Pathogenesis of neural dysraphism in the mouse mutant vacuolated lens (vl).

The pathogenesis and expression of caudal neural dysraphism were studied by means of tritiated thymidine autoradiography in the mouse mutant vacuolated lens (vl) at 11-13 days of gestation. In homozygous litters, all of the embryos microscopically exhibited spinal cord defects, even though dysraphism could be detected grossly only in the most severely affected ones. The defects ranged from extreme eversion of widely open neural folds to a dorsally expanded neurocoel with an attenuated or distorted roof plate. Incorporation of tritiated thymidine occurred in cells in the defective roof plates, in severely distorted areas of the neural tube where cellular disaggregation occurred, and in isolated areas within the developing intermediate layer, as well as in normal sites of cellular proliferation.

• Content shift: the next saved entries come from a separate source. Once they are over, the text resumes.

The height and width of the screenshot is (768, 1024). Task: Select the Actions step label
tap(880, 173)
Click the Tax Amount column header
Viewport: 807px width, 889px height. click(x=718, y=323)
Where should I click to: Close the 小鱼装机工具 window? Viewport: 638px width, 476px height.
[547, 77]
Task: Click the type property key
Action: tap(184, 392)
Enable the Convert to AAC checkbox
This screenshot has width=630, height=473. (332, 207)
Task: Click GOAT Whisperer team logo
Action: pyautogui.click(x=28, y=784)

The frequently observed central mass of distorted but proliferating neural tissue associated with bilateral attenuations of the roof plate suggests a failure of, or defect in, the normal process of apposition and fusion of the neural folds, rather than a failure in opposition. The range in severity and the gross and microscopic manifestations of neuropathological lesions in the homozygous vl embryos indicate that this heretofore unexplored mutant has considerable potential as an experimental model for analyzing the origins and mechanisms of human neural dysraphism.